Before I get into my visit, I want to give you a quick rundown of a few of the well-known haunted locations reported in town. Unfortunately with it being such a short visit, I didn’t get a chance to investigate any of these locations, but got to see them which was really enough for me.
Probably best known for the shootout at the O.K. Corral, Tombstone is said to be haunted by the cowboys who were killed in the 30-second fight. It is said that the actual site of the O.K. Corral was not where its sign is today, but I’m guessing it must be pretty nearby.

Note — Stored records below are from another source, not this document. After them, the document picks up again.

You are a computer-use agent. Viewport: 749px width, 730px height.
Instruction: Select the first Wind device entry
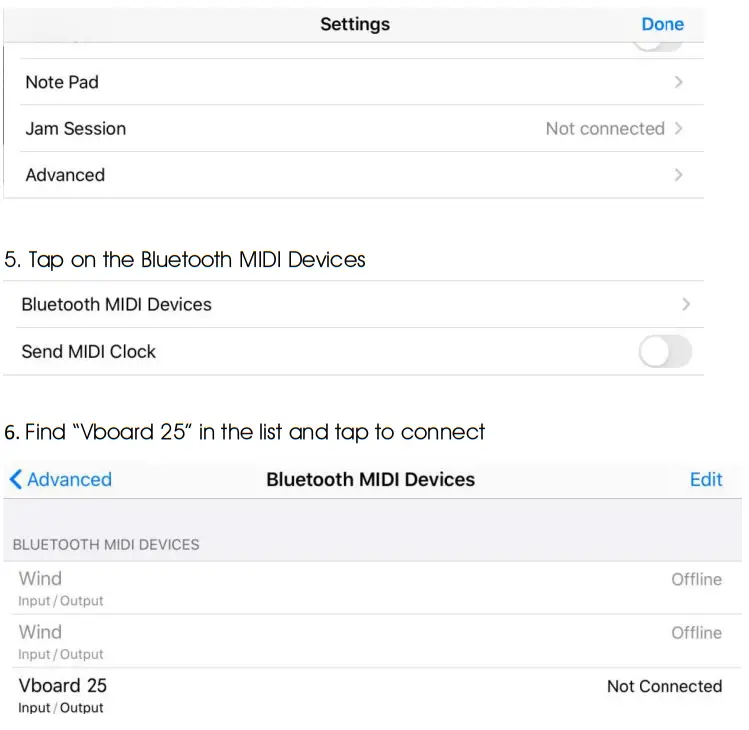coord(40,579)
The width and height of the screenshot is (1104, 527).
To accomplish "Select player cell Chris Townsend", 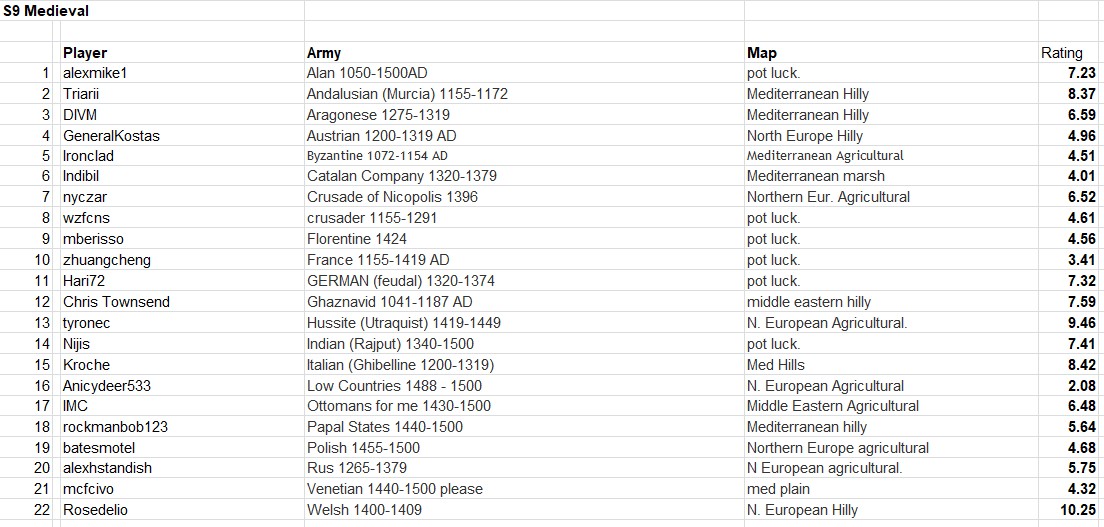I will pyautogui.click(x=116, y=302).
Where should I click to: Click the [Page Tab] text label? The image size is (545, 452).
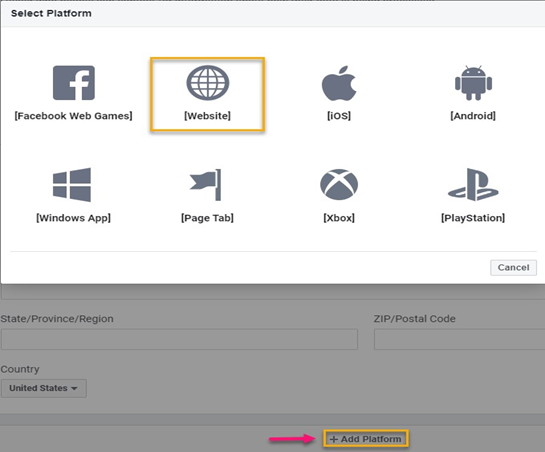click(x=208, y=218)
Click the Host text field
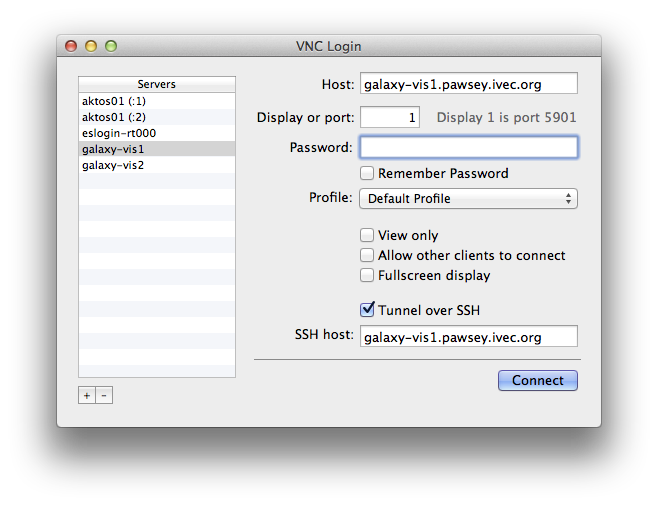 tap(468, 84)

Boothill Cemetery is another paranormal hotspot on the outskirts of Tombstone, where many men killed at the O.K. Corral, prospectors, prostitutes, and other outlaws are buried. Interestingly, the Boothill Cemetery got its name from the fact that many of the people buried there “died with their boots on.” Although I did stop at the cemetery and there are few things I love more than headstone pictures, I simply cannot find any photos in my camera or phone.
This was the main attraction for me. The Birdcage Theatre, so named for the cages hanging from the ceiling where um, ladies of the night, would hang out. As you can imagine, the Birdcage, with its gambling, drinking, and sex was a very popular haunt for locals and visitors during its heyday. The 26 documented deaths, however, were probably not quite as enjoyable. With so many deaths and patrons such as Wyatt Earp and Doc Holliday, it’s no wonder the Birdcage is said to have up to 31 ghosts.
Paranormal activity here includes countless apparitions in period clothing, old time music, women singing, cards shuffling, glasses clinking, laughter and music blaring from the building during the 1920s when it was abandoned, objects going missing and returning out of nowhere years later, and heavy furniture moving on its own.
I haven’t mentioned it yet, but now seems as good a time as any. For my entire life, as long as I can remember, I’ve been very sensitive to ghosts and energies. We’ll get into the details in another post at another time, but suffice it to say, my hackles went up when I was near this building. There was definitely an energy in and around the building that was undeniable to me. I would have loved to do a formal investigation, but alas, I had a long drive to California ahead of me.
The bottom line with Tombstone is this – yes, the town has absolutely capitalized on its notoriety and it is without a doubt a tourist destination. However, my visit, although crowded with tourists and screaming children, was fun, informative, and gave me an appreciation for this Old West town. I had a great time checking out the shops, buying kitschy souvenirs (like my “There’s a chance this is whiskey” coffee mug), and walking along the wooden sidewalks. I have nothing but respect for a town putting such effort into preserving and showcasing its history. Are you going to get an ‘authentic’ Old West experience there? Not really. Will you find unique and quality souvenirs? Meh. But how often do you see an Old West town with a mix of modern conveniences and original structures filled with true spirits of the 1800s? In my opinion, ignore the naysayers, prepare for tons of children running amok and weirdo bloggers stopping in the middle of the road to take pictures, and appreciate the colorful history of the town.